Task inputs:
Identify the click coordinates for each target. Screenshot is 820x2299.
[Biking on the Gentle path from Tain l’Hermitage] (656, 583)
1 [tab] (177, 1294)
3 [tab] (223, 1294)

---

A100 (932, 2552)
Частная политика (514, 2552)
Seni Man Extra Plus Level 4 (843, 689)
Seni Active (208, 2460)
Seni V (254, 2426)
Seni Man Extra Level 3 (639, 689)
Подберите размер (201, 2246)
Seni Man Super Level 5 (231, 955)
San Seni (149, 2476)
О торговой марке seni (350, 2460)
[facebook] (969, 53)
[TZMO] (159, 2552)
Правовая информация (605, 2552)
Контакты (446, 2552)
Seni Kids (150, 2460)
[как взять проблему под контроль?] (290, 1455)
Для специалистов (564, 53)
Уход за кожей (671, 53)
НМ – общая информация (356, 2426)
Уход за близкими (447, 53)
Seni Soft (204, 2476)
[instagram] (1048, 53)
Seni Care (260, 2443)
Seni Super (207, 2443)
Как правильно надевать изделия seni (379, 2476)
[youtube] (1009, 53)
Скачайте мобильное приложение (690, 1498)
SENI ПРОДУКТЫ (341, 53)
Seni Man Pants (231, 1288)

Exercise prompt: Your answer should be a single number, which is the count of lines in the data above that include the word "Extra".

Task solution: 2